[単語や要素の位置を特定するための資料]
= = = =
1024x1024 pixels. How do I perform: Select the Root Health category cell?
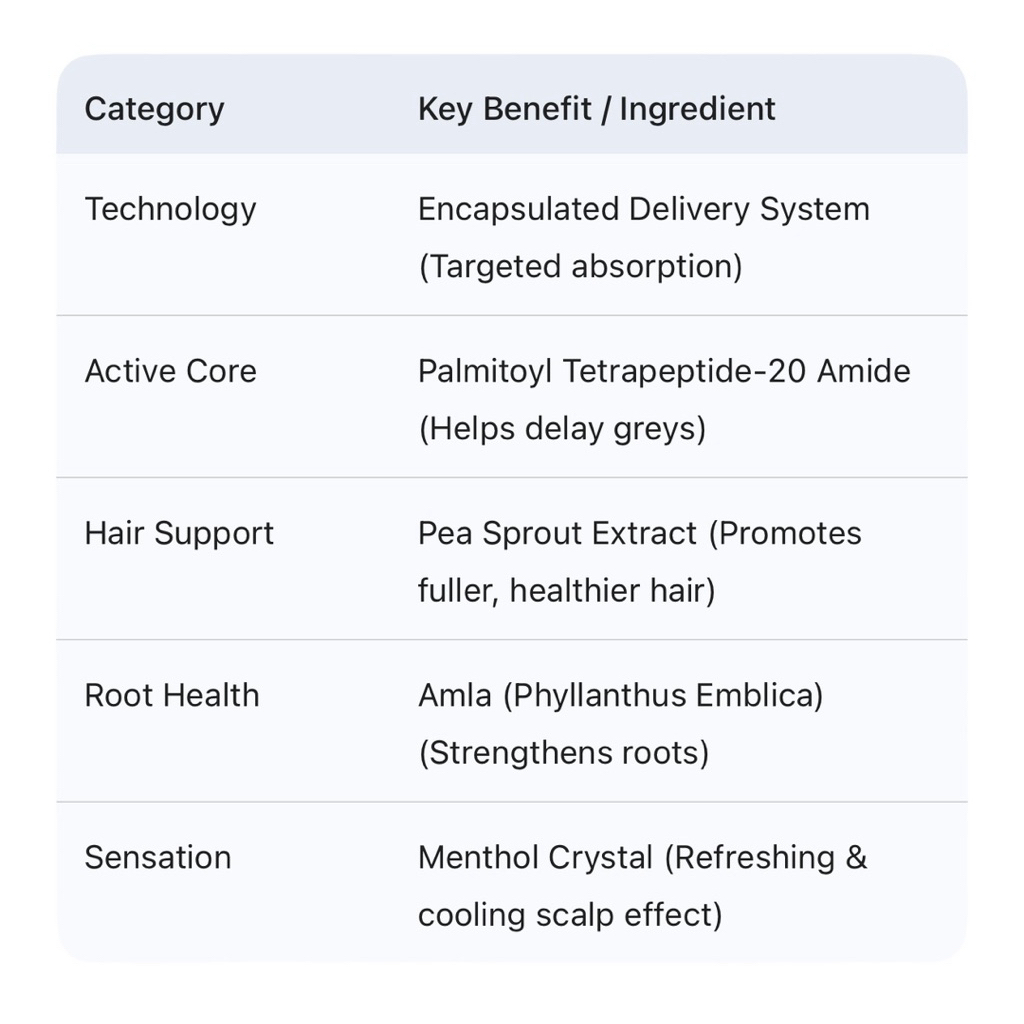coord(171,695)
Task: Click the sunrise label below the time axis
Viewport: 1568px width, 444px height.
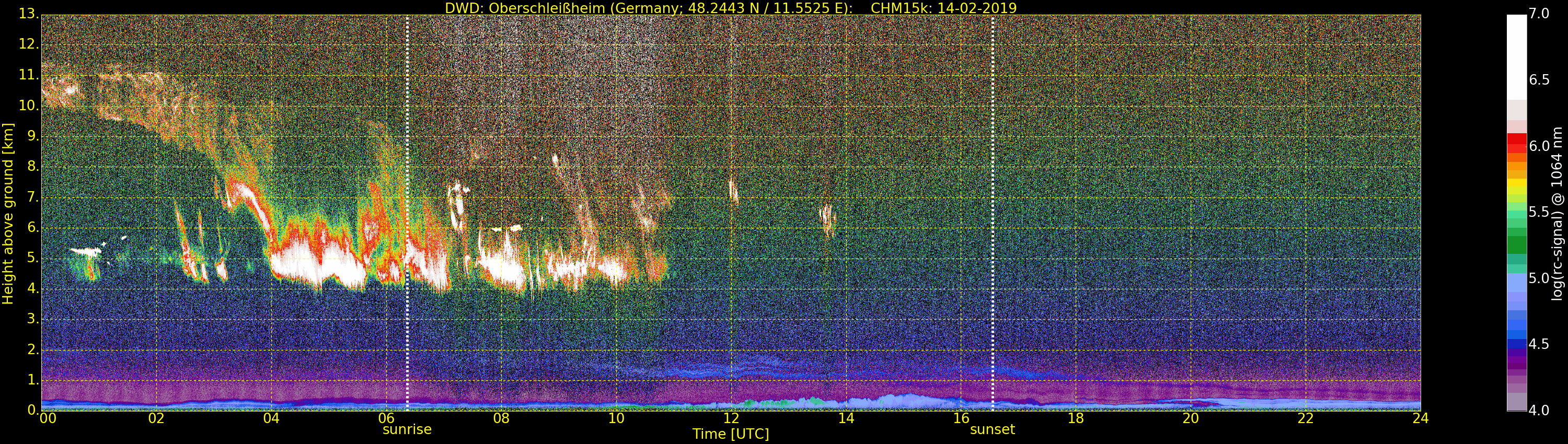Action: tap(407, 429)
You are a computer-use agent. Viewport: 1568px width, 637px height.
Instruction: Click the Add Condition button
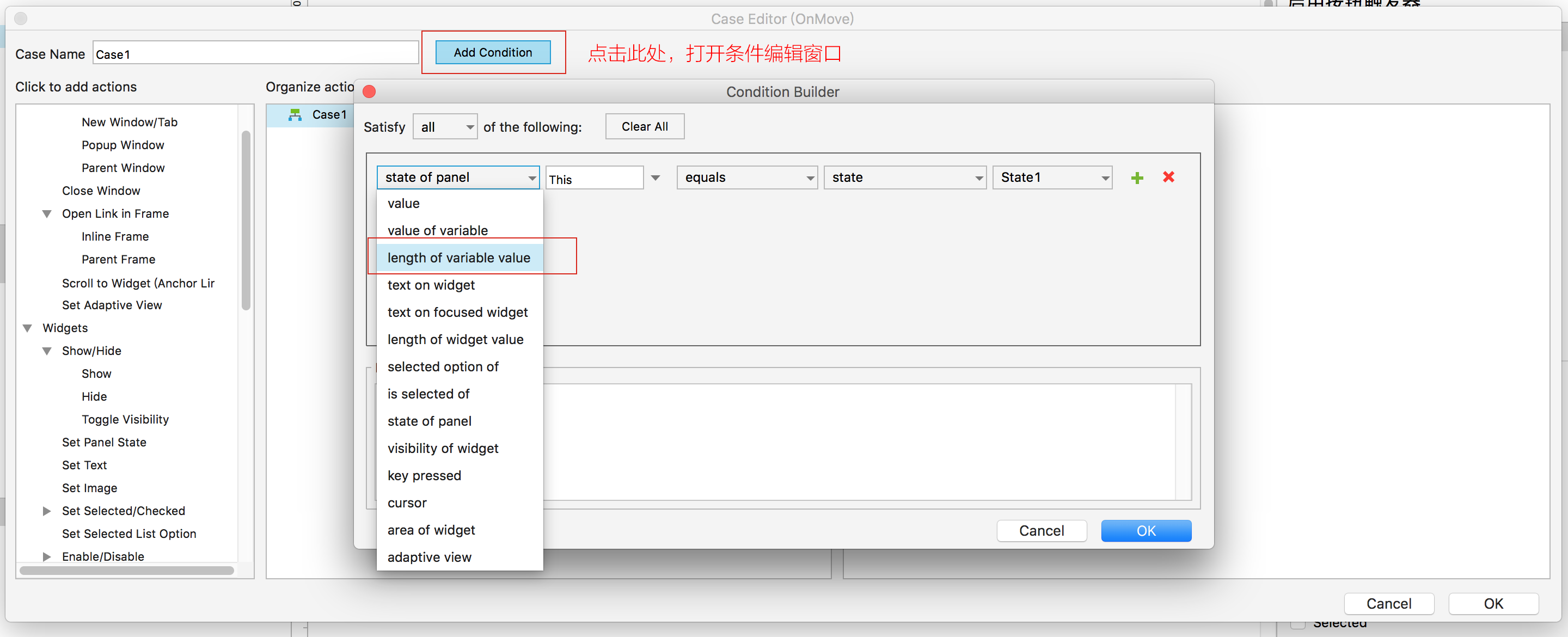(492, 53)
= = = =
■ 作業内容
上の資料を、列名を「入力」と「出力」とする2列のCSVとして並べてください。1件につき1行とし、本文と答えをそれぞれ引用符で囲んだ1つのフィールドに収め、改行は空白に置き換え、画像は答えに含めないでください。

■ 解答
入力,出力
"1024x1024 pixels. How do I perform: Select the Root Health category cell?","coord(171,695)"
"Task: Click the sunrise label below the time axis Viewport: 1568px width, 444px height.","Action: tap(407, 429)"
"You are a computer-use agent. Viewport: 1568px width, 637px height. Instruction: Click the Add Condition button","(492, 53)"